----- Source text
It’s the Time Between Lessons That Really Counts
Guest post by Ken Krause, Life in the Fastpitch Lane blog
As most of you who have been around for a while know, I am a private instructor in addition to being a team coach and administrator of the Discuss Fastpitch Forum. It’s something I love doing – I must, because for most of the off-season I’m doing it nearly every day of the week for hours at a time.
As such, I’m certainly an advocate of taking lessons for various skills – particularly hitting and pitching. A good instructor can really help shorten the learning process, and keep players from making a lot of dead-end decisions regarding technique.
Yet I always have one thing I stress to every new student and her parents: It’s not the time you spend with me that’s important. It’s really the time you spend between visits to me that makes the difference.
Sure, I wish I could offer some miracle cure to players – a simple laying on of the hands, so to speak, that would instantly convey the skills they want to acquire. But honestly, if I could do that I’d be charging $1,000 per lesson, maybe more. And there would be a line a mile long to get a little of that “healing action.”
That’s not the way it works, though. Instead, learning skills in softball takes time and effort. Lots of both. But I find that when players put in the time on their own, their overall progress is much faster than those who show up once a week not having touched a ball or bat since the previous week’s lesson.
----------
*Aim A:* Name every role the softball lessons article says its writer holds.
*Aim B:* Carry on the softball lessons article from its final sentence, keeping the same voice.
----- Data provided
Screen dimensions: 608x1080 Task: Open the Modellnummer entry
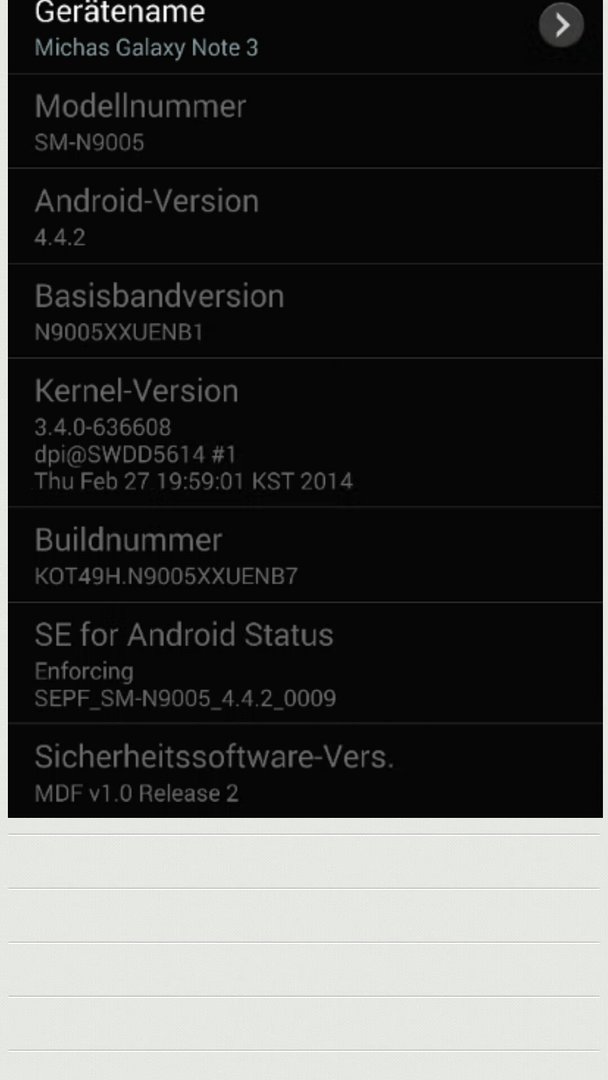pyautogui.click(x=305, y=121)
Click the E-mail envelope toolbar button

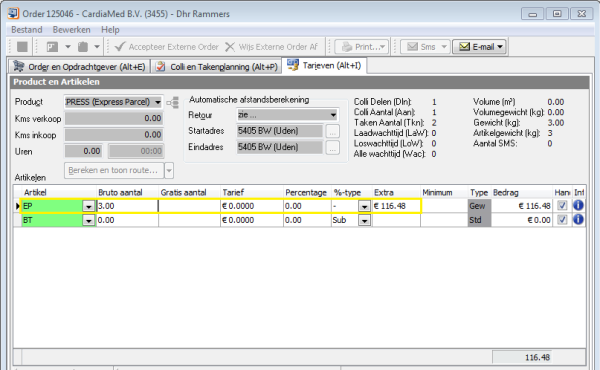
----------
*Exercise output A:*
- Private instructor
- Team coach
- Administrator of the Discuss Fastpitch Forum

*Exercise output B:*
The same, of course, applies to who your instructor is. Just because you’re going to so-and-so, the famous ex-player or well-known coach, doesn’t automatically mean you’re going to get your money’s worth out of it. If you don’t put in the work, it really doesn’t matter who you go to. Because I have yet to find anyone who offers the miracle cure.
Kids, in case you’re wondering, the answer is yes. We instructors can usually tell if you’ve been working during the week. Those who do tend to pick up where they left off. Those who don’t tend to have to take a couple of steps back each lesson before starting to creep forward again. We’re always delighted to see a student who has actually worked at getting better too.
If the only work you put in is during lessons, the odds are you’re wasting your time, the instructor’s time, and your parents’ money. The real learning happens when you apply the lessons you’ve learned on your own – trying things, thinking them through and making each instruction a part of your “natural” way of doing things.
The more you work on your own, the faster you’ll get better. It’s like one of those math graphs. You have time on one axis, and improvement on the other. The more time you put in, the faster you’ll improve. The less time you put in, the more time it will take to achieve the same level of competence.
So go to your lessons, and absorb all you can under the watchful, helpful eye of your instructor. But just remember that going to lessons isn’t enough. It’s the work you put in between those lessons that will really deliver the value.
Anyway, that’s the way I see it.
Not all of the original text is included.